CBS began to cover the story on September 11, the day after the story aired on Fox News. Breitbart and reporters of Fox News stayed on message, complaining that the "mainstream media" did not respond promptly or cover the story in sufficient depth. On September 11, 2009, Glenn Beck was reported to have said, "FOX has had 133 reports on it, CNN, 90, MSNBC, 10. How's that possible? Hey, ABC, how's it working out for you with two?"

Fox News said that, as late as September 15, the ABC anchor Charlie Gibson was unfamiliar with the story. It did not report that ABC's Jake Tapper had been covering the issue since September 11. In a September 15 interview with Sean Hannity of Fox News, Breitbart said that O'Keefe and Giles "have been impugned in the media." Hannity said they had been "excoriated".

Clark Hoyt, the New York Times public editor at the time, reviewed the raw footage and concluded that, regarding the statements by ACORN workers, “the most damning words match the transcripts and the audio, and do not seem out of context.”

==Criticisms of the undercover videos==
In September 2009, before the investigations revealed the selective and heavy editing of the videos, Alexandra Fenwick of the Columbia Journalism Review accused the video ensemble of being a politically motivated piece that lacked context and did not present accurate information. She characterized the work as raw information instead of journalism. She said some elements of the ACORN videos seemed "shadows of journalism's muckraking past" and were commendable. The videos were criticized by MSNBC's Norah O'Donnell, who suggested the use of hidden cameras was a form of entrapment.

The Washington Post staff writers Darryl Fears and Carol D. Leonnig wrote:
Giles and O'Keefe have been criticized for accuracy problems. Their videos include the oft-repeated conservative claim that ACORN is expected to get up to $8.5 billion in government funds. But that's a bold exaggeration, as it includes $3 billion in stimulus funds set aside for revitalization efforts nationwide, and $5.5 billion in federal community development grants.The more than $8 billion number was based on the false assumption that ACORN would apply for and win every project and grant in the country, and in fact ACORN did not apply for any of the stimulus funds.
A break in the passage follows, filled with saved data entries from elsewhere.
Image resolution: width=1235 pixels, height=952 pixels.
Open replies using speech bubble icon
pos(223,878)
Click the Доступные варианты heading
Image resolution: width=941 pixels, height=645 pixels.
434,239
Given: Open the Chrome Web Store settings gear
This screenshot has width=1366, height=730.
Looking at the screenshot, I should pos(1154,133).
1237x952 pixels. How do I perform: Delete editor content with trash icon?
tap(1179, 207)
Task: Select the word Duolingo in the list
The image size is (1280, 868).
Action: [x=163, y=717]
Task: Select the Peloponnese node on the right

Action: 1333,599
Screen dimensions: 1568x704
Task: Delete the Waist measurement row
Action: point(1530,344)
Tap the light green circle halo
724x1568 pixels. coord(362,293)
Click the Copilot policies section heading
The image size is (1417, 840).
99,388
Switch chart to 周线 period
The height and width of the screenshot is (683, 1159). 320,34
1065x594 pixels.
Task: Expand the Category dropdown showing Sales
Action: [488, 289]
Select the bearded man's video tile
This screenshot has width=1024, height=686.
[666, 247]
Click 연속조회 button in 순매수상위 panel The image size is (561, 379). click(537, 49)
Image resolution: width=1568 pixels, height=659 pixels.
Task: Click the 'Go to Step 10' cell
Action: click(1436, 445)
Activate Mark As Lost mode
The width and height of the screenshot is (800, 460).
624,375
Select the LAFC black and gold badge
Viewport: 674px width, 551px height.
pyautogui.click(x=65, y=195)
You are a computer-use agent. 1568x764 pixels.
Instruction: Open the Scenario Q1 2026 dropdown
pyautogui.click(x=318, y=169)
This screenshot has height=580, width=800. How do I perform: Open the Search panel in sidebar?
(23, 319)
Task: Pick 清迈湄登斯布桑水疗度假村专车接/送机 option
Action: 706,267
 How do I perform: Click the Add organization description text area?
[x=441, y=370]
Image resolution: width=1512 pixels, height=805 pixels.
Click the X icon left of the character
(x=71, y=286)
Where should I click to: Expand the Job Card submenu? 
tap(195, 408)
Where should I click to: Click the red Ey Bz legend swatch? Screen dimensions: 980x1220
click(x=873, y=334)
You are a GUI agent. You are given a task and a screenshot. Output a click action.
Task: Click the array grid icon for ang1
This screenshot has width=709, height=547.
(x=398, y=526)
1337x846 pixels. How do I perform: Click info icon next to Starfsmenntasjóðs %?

Leonnig also observed:the videos, in some cases, left out what I would call some exculpatory material ... for example, in one, a San Berna[r]dino employee at ACORN explains that there is no way ACORN would support what the couple were proposing, and she asks if they are putting her on, candid-camera style.During a September 14 television appearance on Fox, O'Keefe appeared dressed in a fur coat, sunglasses, and holding a cane. The host announced: "[O'Keefe] is dressed exactly in the same outfit that he wore to these ACORN offices up and down the eastern seaboard." He asked, "[I]s that what you think a pimp looks like?" O'Keefe answered yes. Within weeks, political journalist Mike Stark revealed that O'Keefe did not wear such clothing to the ACORN offices, but rather he wore subdued clothing and a tie, and in one instance posed as a candidate for Congress. Stark said, "If they really wanted the truth out there, why do they need to edit these tapes in the first place? Why aren't the unedited videos already in the public domain?"

For some - including The Daily Show presenter Jon Stewart, previously convinced by O'Keefe and Giles' videos - O'Keefe's involvement in the attempted tapping of Democratic Senator Mary Landrieu's office phones in early 2010 cast doubt on the accusations against ACORN, with Robert Schlesinger, for example, asking, "If he [O'Keefe] is willing to break the law, wouldn't he be willing to shade the truth in the ways the ACORN supporters have accused?".

The Brooklyn District Attorney Charles Hynes cleared ACORN employees in the local office of criminal wrongdoing on March 1, 2010, after a five-month investigation. The Daily News quoted a law enforcement source saying that "They edited the tape to meet their agenda". The ACORN lawyer Arthur Schwartz commented that ACORN was "gratified that the DA has concluded something we knew all along." He said that O'Keefe and Giles had "used subterfuge to convince Congress and the media to vilify an organization that didn't deserve it."